## Exercise
Taking the lines below one at a time, count those with the string "legend" and give the result alone.

'''

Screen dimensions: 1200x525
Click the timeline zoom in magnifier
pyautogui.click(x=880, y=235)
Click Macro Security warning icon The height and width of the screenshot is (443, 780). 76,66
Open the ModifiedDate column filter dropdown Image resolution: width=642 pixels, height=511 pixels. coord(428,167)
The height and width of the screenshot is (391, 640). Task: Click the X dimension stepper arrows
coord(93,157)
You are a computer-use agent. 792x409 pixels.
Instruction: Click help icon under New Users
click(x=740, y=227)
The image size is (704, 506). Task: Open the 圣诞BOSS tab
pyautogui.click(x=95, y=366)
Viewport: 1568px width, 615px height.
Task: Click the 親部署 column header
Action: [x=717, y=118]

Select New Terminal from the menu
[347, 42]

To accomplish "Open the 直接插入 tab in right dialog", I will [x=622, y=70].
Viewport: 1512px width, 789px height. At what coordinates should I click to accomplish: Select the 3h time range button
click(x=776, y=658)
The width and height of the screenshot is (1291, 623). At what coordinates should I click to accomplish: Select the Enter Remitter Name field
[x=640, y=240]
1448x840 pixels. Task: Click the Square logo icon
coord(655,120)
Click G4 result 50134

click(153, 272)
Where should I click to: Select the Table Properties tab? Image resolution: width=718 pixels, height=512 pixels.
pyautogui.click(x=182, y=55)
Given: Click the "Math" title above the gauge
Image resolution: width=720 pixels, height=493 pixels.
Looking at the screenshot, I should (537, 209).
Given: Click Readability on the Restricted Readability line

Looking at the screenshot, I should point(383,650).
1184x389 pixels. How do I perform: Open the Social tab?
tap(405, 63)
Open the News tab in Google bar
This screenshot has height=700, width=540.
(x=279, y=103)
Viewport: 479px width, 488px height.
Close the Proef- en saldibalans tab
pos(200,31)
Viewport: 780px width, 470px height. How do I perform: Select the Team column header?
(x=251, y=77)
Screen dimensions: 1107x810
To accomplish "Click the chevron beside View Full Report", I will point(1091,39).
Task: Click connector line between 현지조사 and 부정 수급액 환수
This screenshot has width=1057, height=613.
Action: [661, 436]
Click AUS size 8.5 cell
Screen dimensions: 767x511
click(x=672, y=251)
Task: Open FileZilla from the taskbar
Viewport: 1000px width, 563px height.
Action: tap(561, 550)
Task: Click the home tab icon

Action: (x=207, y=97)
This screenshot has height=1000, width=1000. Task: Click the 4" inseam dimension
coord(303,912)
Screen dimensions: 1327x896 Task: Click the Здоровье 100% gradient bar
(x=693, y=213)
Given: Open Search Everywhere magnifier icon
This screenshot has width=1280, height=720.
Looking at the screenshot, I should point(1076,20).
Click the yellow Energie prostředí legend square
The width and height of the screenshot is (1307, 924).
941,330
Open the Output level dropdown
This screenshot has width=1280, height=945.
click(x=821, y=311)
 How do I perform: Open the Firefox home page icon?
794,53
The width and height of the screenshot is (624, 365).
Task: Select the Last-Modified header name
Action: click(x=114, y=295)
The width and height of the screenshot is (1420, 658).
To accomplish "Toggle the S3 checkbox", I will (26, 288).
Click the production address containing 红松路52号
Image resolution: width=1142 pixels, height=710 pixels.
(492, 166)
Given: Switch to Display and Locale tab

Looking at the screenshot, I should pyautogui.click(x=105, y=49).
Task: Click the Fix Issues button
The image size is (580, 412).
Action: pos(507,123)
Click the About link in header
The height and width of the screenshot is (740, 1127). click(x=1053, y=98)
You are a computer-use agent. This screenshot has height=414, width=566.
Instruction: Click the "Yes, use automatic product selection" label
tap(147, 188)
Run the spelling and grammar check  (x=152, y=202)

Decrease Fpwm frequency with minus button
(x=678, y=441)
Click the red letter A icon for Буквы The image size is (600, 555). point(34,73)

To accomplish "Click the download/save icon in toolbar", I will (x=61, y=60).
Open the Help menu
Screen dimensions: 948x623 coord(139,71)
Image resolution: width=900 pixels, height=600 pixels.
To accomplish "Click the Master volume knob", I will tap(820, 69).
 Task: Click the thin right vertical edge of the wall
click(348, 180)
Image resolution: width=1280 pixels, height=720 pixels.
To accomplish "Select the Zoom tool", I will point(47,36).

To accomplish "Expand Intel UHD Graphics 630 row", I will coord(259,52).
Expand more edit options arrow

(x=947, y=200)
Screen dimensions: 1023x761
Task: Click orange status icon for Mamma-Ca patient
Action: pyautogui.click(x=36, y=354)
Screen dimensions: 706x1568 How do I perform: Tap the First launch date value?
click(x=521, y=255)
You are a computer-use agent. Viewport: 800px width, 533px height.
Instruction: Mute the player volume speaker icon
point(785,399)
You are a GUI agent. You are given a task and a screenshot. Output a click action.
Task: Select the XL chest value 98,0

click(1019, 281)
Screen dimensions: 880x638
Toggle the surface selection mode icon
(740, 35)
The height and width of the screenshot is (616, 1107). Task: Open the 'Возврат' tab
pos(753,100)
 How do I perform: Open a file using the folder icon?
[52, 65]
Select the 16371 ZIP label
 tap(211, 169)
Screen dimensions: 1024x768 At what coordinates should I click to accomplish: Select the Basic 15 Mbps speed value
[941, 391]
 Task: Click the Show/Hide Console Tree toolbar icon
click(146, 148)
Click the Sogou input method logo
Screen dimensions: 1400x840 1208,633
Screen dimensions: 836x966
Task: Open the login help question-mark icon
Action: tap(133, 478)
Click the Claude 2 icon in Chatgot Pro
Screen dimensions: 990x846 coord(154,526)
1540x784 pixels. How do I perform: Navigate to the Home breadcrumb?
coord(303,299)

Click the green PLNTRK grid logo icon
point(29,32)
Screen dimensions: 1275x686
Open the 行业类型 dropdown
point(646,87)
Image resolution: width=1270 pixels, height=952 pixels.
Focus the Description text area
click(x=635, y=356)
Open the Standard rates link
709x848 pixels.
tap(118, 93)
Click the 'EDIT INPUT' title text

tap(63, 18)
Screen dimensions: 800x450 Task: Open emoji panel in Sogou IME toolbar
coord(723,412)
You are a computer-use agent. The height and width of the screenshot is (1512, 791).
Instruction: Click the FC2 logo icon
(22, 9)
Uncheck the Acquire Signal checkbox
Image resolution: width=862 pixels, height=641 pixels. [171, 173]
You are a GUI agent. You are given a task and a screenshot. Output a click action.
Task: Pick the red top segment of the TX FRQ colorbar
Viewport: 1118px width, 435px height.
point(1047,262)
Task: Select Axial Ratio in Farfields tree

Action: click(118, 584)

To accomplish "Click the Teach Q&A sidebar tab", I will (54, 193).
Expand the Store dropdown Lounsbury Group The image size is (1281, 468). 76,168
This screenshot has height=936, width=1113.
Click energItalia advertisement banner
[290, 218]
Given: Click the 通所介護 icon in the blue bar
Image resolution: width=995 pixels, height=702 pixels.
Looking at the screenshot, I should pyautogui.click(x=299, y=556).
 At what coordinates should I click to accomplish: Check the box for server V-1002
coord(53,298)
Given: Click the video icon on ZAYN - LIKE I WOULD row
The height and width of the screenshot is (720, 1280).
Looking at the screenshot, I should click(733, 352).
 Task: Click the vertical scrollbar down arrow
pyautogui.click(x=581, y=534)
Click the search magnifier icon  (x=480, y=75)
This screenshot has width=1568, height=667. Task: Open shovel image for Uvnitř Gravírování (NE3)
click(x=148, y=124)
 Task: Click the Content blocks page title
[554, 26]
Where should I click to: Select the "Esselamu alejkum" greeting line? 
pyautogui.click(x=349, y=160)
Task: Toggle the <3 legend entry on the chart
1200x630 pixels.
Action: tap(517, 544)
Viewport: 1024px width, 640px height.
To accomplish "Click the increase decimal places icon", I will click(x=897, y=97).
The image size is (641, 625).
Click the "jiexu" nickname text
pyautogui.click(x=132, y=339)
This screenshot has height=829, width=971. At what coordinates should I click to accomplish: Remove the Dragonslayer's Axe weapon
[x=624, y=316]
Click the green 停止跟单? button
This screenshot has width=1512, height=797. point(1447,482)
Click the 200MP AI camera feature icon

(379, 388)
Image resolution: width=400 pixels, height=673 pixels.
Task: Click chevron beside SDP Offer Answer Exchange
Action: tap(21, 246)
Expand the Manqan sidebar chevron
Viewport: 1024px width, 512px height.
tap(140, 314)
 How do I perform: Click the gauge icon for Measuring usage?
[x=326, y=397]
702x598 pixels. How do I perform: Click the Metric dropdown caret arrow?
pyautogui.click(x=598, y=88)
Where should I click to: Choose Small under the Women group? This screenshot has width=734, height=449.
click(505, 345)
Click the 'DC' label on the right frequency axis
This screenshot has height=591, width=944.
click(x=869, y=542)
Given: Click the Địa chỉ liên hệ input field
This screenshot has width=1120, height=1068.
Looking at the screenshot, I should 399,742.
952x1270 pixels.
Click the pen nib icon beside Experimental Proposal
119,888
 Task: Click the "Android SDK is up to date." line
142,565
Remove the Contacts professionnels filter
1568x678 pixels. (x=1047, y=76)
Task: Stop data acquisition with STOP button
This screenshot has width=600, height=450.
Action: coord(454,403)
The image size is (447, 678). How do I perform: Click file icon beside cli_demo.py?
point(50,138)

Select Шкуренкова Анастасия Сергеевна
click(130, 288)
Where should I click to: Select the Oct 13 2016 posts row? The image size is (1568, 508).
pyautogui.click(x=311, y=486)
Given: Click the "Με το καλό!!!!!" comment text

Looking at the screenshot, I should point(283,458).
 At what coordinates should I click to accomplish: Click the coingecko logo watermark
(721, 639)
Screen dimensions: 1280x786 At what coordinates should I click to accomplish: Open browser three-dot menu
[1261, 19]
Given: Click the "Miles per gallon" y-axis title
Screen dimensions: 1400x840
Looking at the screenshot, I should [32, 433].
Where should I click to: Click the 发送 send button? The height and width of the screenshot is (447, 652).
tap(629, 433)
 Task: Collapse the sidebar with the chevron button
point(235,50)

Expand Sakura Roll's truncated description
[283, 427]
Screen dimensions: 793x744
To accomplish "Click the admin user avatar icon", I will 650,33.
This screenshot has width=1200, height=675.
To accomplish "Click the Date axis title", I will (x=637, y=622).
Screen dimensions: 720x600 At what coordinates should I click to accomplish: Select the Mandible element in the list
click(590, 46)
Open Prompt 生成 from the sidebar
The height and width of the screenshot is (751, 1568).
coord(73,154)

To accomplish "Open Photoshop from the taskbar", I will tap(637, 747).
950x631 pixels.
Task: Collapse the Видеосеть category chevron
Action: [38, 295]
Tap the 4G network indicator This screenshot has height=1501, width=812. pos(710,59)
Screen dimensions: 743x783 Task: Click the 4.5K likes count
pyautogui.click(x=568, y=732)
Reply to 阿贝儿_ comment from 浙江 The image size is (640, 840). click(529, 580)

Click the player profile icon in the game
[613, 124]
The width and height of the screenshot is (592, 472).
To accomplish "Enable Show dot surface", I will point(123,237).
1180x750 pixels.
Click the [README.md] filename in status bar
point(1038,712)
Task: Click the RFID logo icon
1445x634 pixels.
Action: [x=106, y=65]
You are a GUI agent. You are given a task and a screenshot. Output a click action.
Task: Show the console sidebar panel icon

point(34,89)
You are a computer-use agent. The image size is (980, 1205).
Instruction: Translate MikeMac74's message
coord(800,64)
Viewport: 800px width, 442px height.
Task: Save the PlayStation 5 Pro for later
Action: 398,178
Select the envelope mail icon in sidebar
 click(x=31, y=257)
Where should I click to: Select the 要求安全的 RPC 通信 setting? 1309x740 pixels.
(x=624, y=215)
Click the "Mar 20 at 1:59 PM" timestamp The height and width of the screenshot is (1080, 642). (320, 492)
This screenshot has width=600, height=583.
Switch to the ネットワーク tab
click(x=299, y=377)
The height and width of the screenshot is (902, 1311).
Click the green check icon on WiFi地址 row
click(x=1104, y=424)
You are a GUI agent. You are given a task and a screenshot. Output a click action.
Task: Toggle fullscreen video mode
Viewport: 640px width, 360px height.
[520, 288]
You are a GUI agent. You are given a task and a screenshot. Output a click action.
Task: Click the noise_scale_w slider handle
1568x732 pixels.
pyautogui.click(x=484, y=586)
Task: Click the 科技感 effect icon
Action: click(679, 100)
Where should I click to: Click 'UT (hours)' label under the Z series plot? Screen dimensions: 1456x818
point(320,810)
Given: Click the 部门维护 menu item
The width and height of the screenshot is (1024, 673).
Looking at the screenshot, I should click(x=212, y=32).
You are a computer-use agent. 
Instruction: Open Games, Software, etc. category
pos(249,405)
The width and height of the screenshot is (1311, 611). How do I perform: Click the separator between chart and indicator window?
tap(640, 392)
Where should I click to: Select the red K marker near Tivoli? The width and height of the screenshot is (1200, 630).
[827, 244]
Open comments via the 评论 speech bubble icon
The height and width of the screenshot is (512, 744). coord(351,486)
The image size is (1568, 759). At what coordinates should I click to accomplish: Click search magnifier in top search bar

'''

## Answer box
2